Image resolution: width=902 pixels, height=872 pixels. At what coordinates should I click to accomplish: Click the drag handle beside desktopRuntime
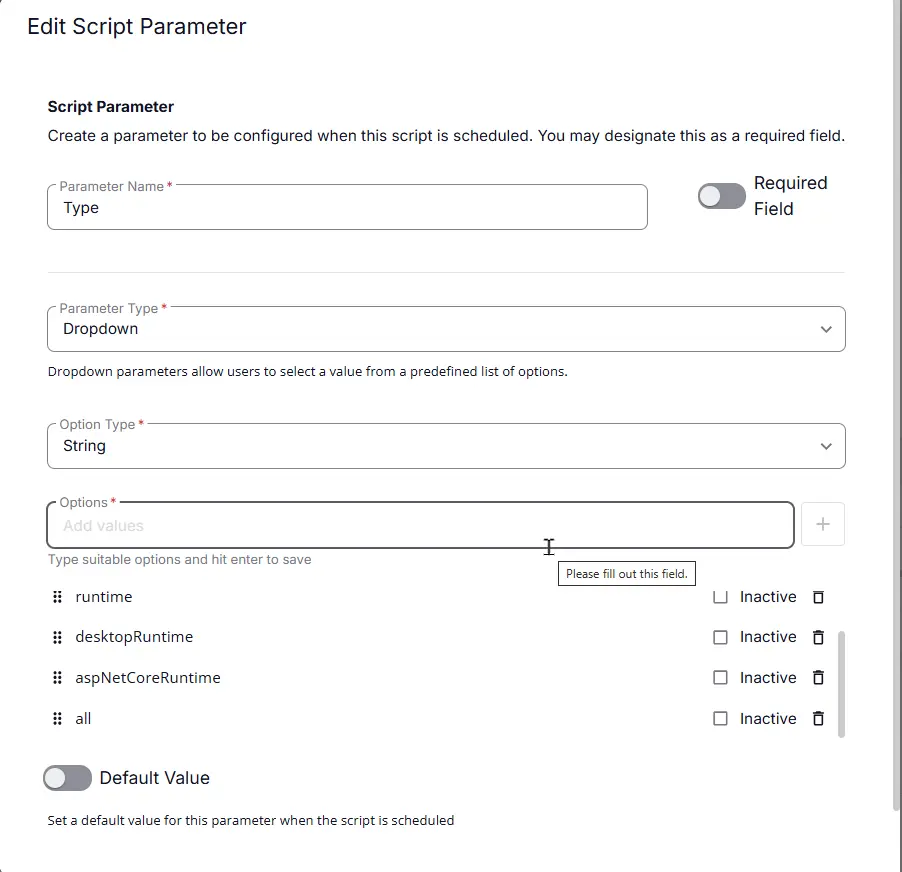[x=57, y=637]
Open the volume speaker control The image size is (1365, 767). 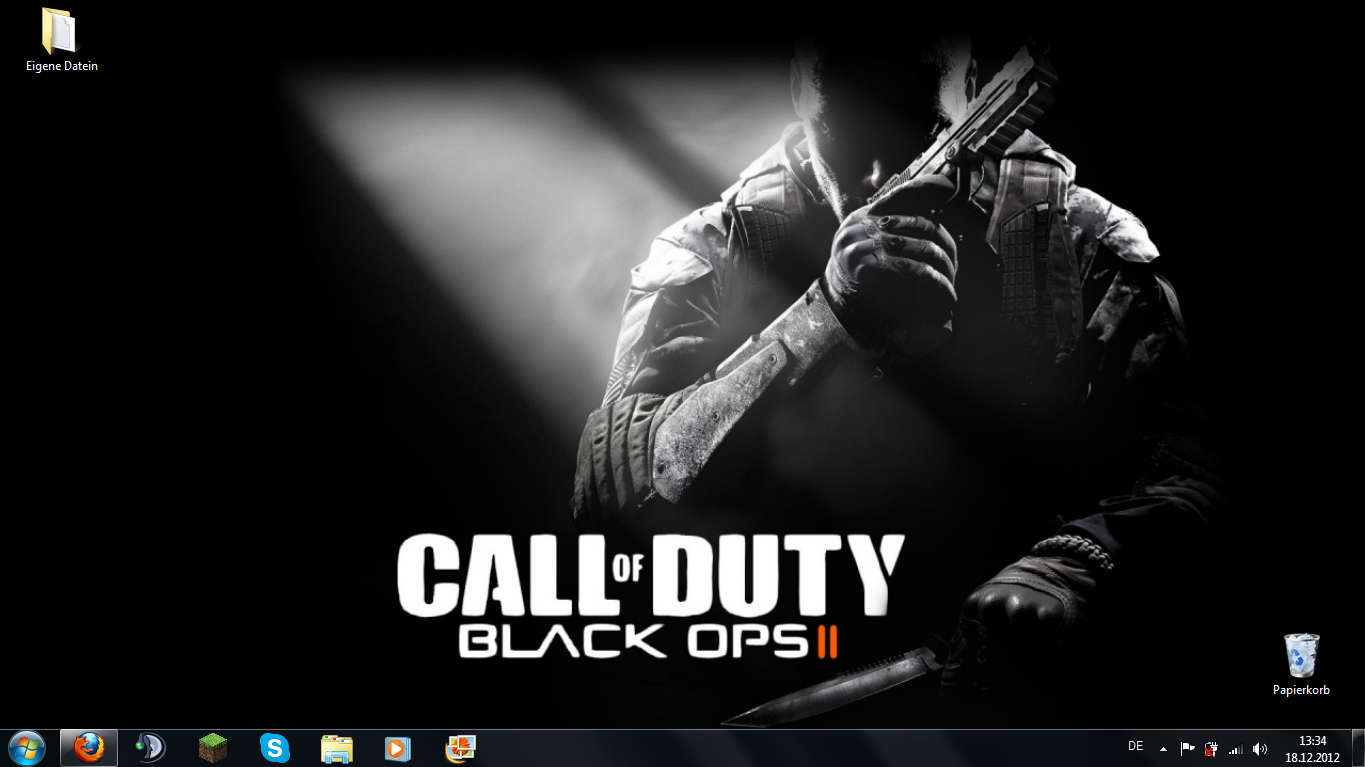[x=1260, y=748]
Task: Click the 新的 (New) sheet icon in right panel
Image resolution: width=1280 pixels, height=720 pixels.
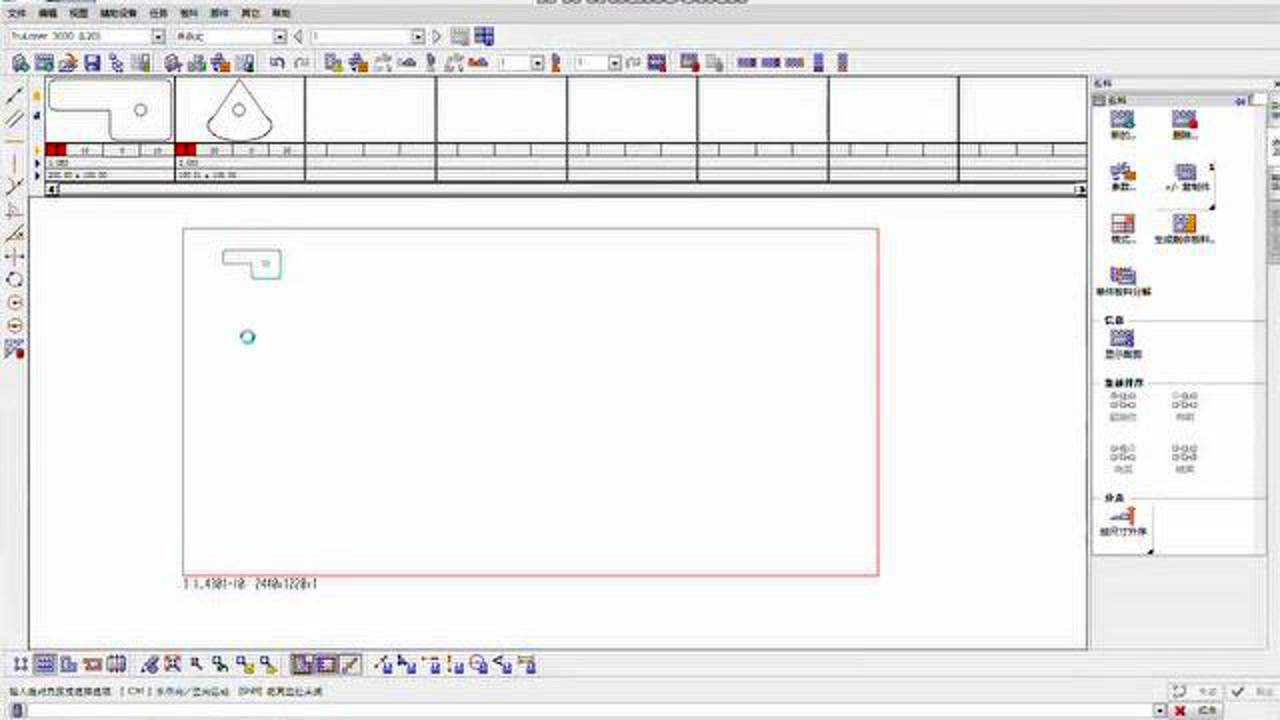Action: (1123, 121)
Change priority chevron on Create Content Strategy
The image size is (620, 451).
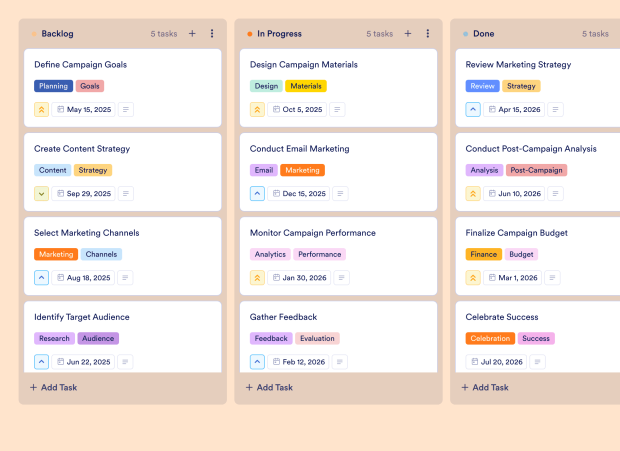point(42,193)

----

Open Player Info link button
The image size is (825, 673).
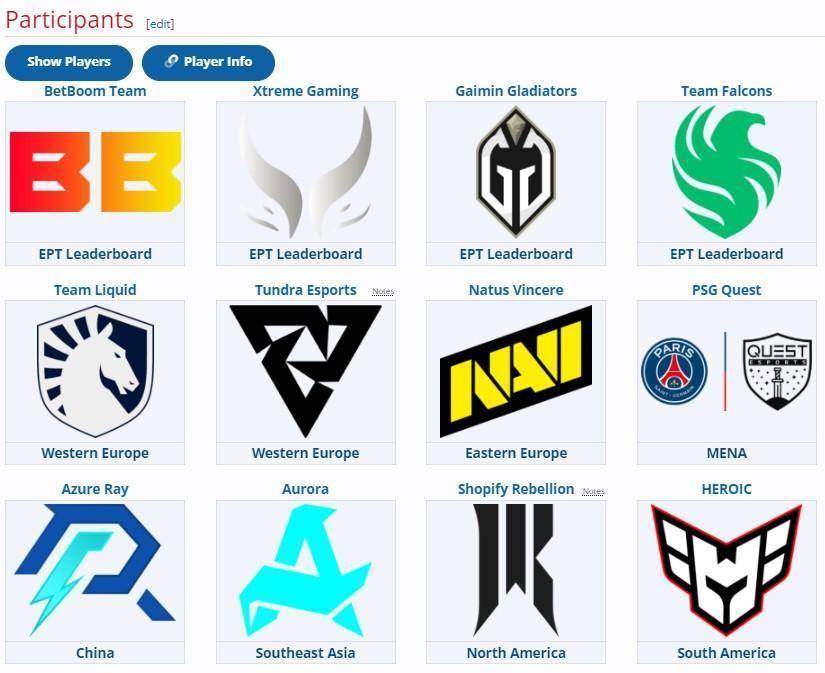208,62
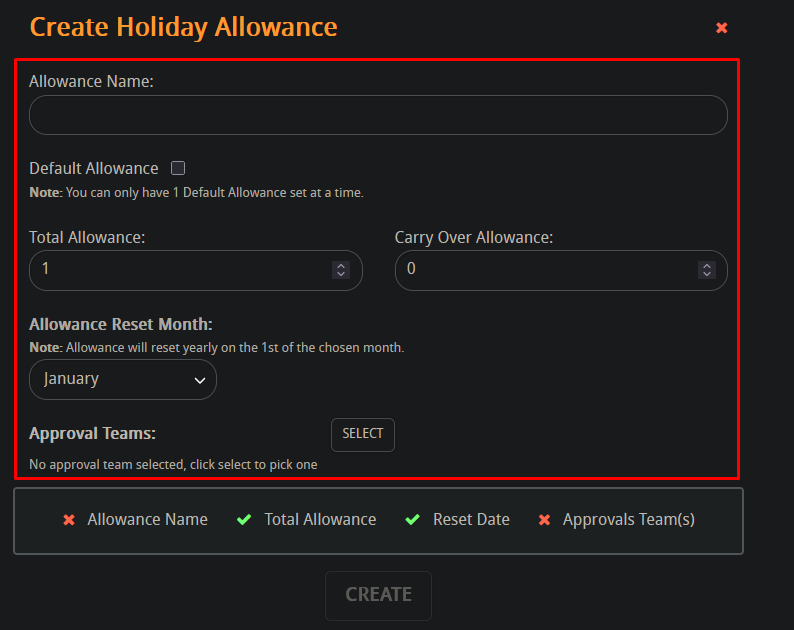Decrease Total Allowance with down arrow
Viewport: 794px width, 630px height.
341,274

----

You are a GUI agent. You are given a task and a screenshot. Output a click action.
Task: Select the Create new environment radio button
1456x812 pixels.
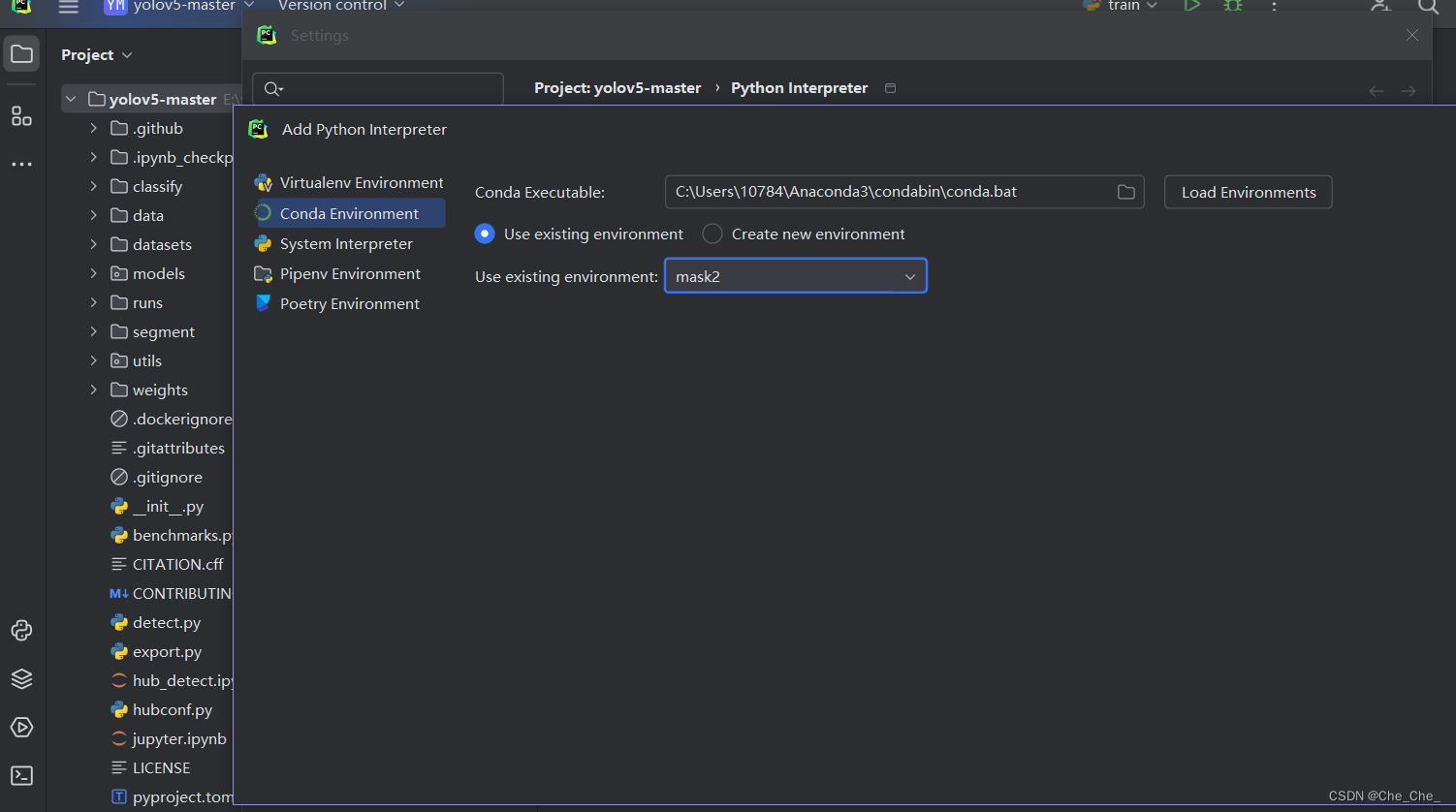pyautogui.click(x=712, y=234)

----

#### Your goal
When a line of the entries contains "Create", it counts; say how many such lines there are, and nothing more.

#### Response
2